Village in Gwynedd, Wales

Llanaber is a linear coastal village in Gwynedd, north-west Wales, about 0.7 mi north of Barmouth on the A496 road. The Irish Sea lies directly to the west and the Rhiniog mountains directly to the east.

==Facilities==
Its main attraction is the large beach which is used for a range of recreational activities including horse riding, cycling, rounders, cricket and football. A protective promenade gives access to Barmouth town centre.

It is served by hourly bus services and Llanaber railway station on the Cambrian train line.

The village contains a number of rural holiday cottages, small hotels and holiday parks for caravan and camping during the summer.

==Church==
Within the village is a 13th-century parish church and Grade I listed building, St Mary and St Bodfan Church.

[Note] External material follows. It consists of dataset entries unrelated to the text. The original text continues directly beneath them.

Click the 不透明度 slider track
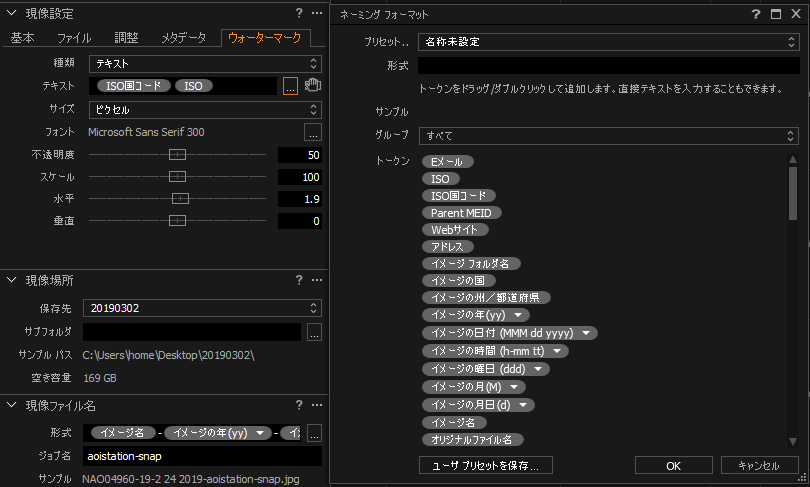Screen dimensions: 810x487 pyautogui.click(x=180, y=155)
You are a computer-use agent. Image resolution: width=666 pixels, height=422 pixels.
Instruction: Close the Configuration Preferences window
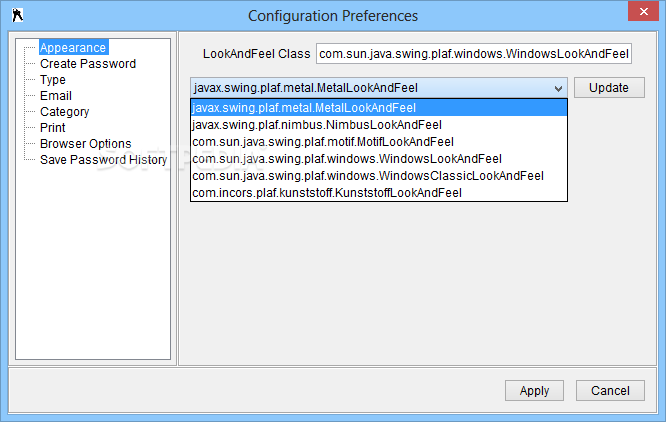pyautogui.click(x=643, y=11)
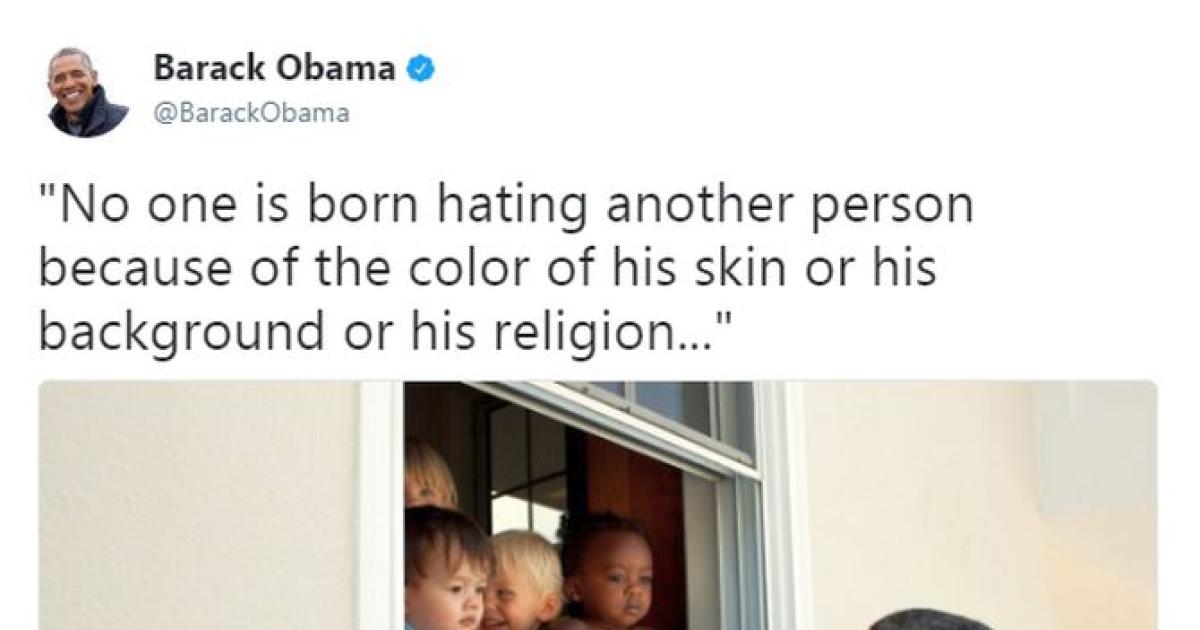Click the blond toddler in the photo
Image resolution: width=1200 pixels, height=630 pixels.
click(523, 580)
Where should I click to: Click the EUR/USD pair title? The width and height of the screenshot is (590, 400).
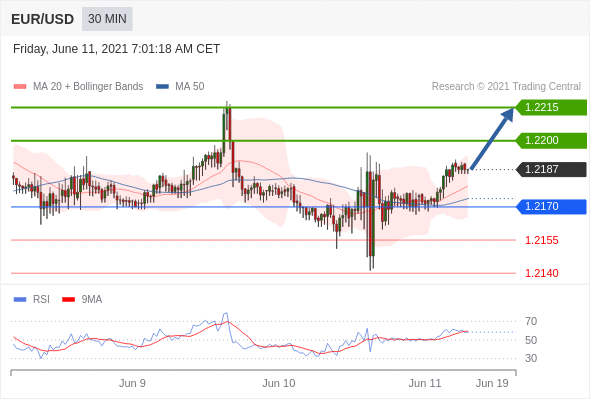(x=43, y=19)
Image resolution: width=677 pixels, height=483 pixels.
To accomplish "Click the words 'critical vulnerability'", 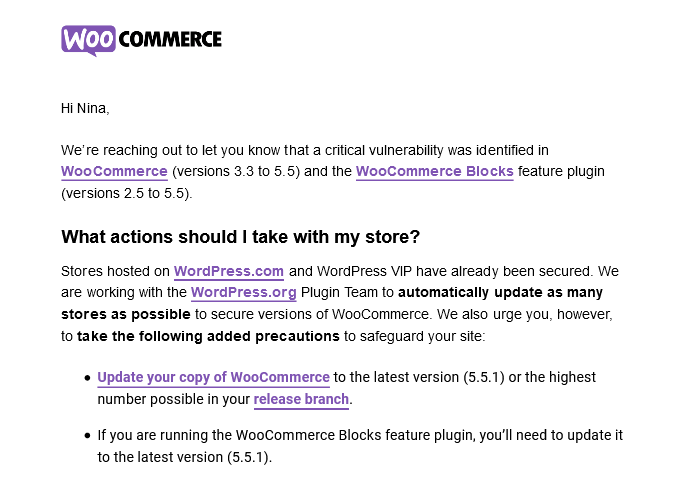I will click(384, 150).
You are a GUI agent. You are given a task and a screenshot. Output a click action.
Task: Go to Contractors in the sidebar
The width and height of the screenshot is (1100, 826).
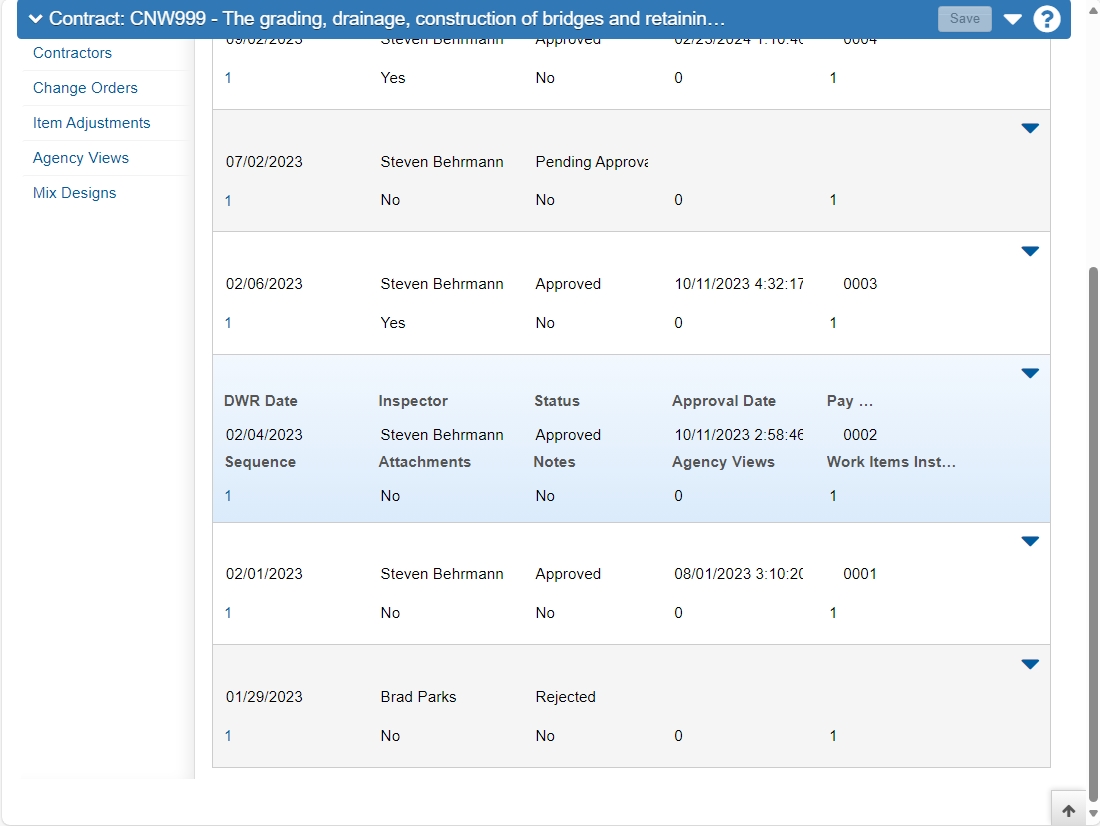pyautogui.click(x=72, y=53)
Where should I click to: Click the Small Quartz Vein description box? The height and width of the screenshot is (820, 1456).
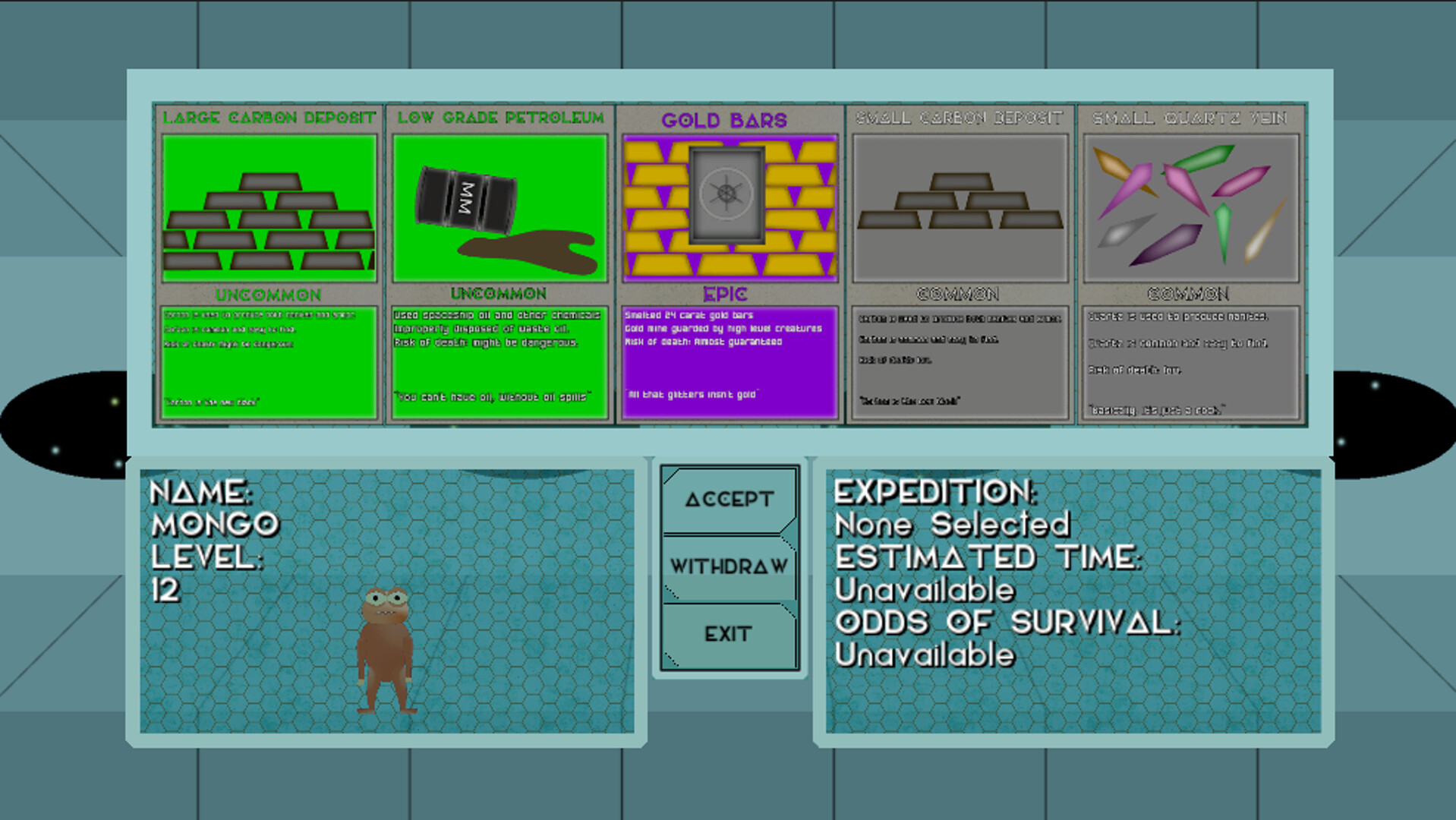tap(1190, 363)
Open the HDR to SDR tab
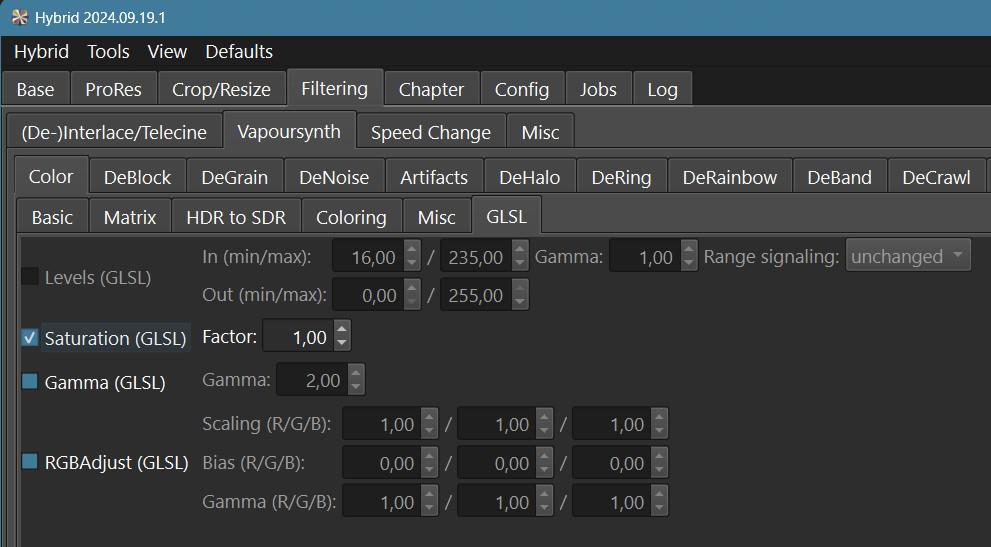Image resolution: width=991 pixels, height=547 pixels. point(236,217)
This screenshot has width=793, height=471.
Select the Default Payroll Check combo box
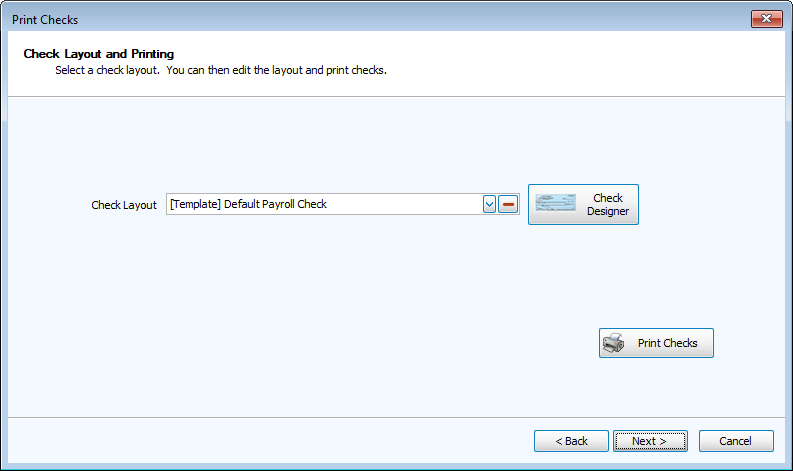coord(325,204)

The church was built in the early 13th century by Hywel ap Gruffudd ap Cynan, who was a great-grandson of Owain Gwynedd. It has a flagstone floor and a 16th-century timber roof.

It has undergone two major restorations. The first one was in 1860, when the small bell tower and most of the west wall were rebuilt. A small vestry was constructed on the north side of the chancel and stained glass windows were installed.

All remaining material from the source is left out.